▶ WHAT TO DO: Your answer must match the data word for word.

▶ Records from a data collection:
*** Block opens ***
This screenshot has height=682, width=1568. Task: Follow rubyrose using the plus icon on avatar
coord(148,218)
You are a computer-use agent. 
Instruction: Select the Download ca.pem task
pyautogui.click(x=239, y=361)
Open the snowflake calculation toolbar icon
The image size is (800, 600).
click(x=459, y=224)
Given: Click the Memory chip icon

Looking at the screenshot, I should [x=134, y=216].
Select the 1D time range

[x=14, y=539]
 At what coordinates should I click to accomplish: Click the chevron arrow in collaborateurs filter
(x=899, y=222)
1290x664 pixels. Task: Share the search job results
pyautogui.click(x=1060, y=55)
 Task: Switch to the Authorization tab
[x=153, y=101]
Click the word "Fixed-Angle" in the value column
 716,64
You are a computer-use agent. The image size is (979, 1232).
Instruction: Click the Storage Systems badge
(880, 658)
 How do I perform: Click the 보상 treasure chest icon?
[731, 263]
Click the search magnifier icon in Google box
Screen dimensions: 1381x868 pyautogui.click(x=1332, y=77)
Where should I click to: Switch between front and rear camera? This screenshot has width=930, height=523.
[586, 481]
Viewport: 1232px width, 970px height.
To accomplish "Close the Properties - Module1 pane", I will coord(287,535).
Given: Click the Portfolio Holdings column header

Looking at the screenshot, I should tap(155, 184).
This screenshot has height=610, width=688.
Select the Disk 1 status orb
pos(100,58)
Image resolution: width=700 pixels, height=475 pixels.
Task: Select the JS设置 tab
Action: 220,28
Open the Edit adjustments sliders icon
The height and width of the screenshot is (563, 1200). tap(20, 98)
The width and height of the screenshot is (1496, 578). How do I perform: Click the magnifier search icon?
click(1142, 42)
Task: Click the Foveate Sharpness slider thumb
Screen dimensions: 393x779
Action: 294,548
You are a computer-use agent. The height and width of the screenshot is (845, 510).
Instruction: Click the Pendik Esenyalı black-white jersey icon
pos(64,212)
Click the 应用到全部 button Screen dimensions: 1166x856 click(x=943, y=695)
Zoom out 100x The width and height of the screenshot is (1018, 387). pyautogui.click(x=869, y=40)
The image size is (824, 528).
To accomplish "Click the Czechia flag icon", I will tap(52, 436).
*** Block closes ***
▶ SOLUTION FOR THIS PROBLEM:
This screenshot has height=682, width=1568. Task: Follow rubyrose using the plus icon on avatar
coord(148,218)
You are a computer-use agent. 
Instruction: Select the Download ca.pem task
pyautogui.click(x=239, y=361)
Open the snowflake calculation toolbar icon
The image size is (800, 600).
click(x=459, y=224)
Given: Click the Memory chip icon

Looking at the screenshot, I should [x=134, y=216].
Select the 1D time range

[x=14, y=539]
 At what coordinates should I click to accomplish: Click the chevron arrow in collaborateurs filter
(x=899, y=222)
1290x664 pixels. Task: Share the search job results
pyautogui.click(x=1060, y=55)
 Task: Switch to the Authorization tab
[x=153, y=101]
Click the word "Fixed-Angle" in the value column
 716,64
You are a computer-use agent. The image size is (979, 1232).
Instruction: Click the Storage Systems badge
(880, 658)
 How do I perform: Click the 보상 treasure chest icon?
[731, 263]
Click the search magnifier icon in Google box
Screen dimensions: 1381x868 pyautogui.click(x=1332, y=77)
Where should I click to: Switch between front and rear camera? This screenshot has width=930, height=523.
[586, 481]
Viewport: 1232px width, 970px height.
To accomplish "Close the Properties - Module1 pane", I will coord(287,535).
Given: Click the Portfolio Holdings column header

Looking at the screenshot, I should tap(155, 184).
This screenshot has height=610, width=688.
Select the Disk 1 status orb
pos(100,58)
Image resolution: width=700 pixels, height=475 pixels.
Task: Select the JS设置 tab
Action: 220,28
Open the Edit adjustments sliders icon
The height and width of the screenshot is (563, 1200). tap(20, 98)
The width and height of the screenshot is (1496, 578). How do I perform: Click the magnifier search icon?
click(1142, 42)
Task: Click the Foveate Sharpness slider thumb
Screen dimensions: 393x779
Action: 294,548
You are a computer-use agent. The height and width of the screenshot is (845, 510).
Instruction: Click the Pendik Esenyalı black-white jersey icon
pos(64,212)
Click the 应用到全部 button Screen dimensions: 1166x856 click(x=943, y=695)
Zoom out 100x The width and height of the screenshot is (1018, 387). pyautogui.click(x=869, y=40)
The image size is (824, 528).
To accomplish "Click the Czechia flag icon", I will tap(52, 436).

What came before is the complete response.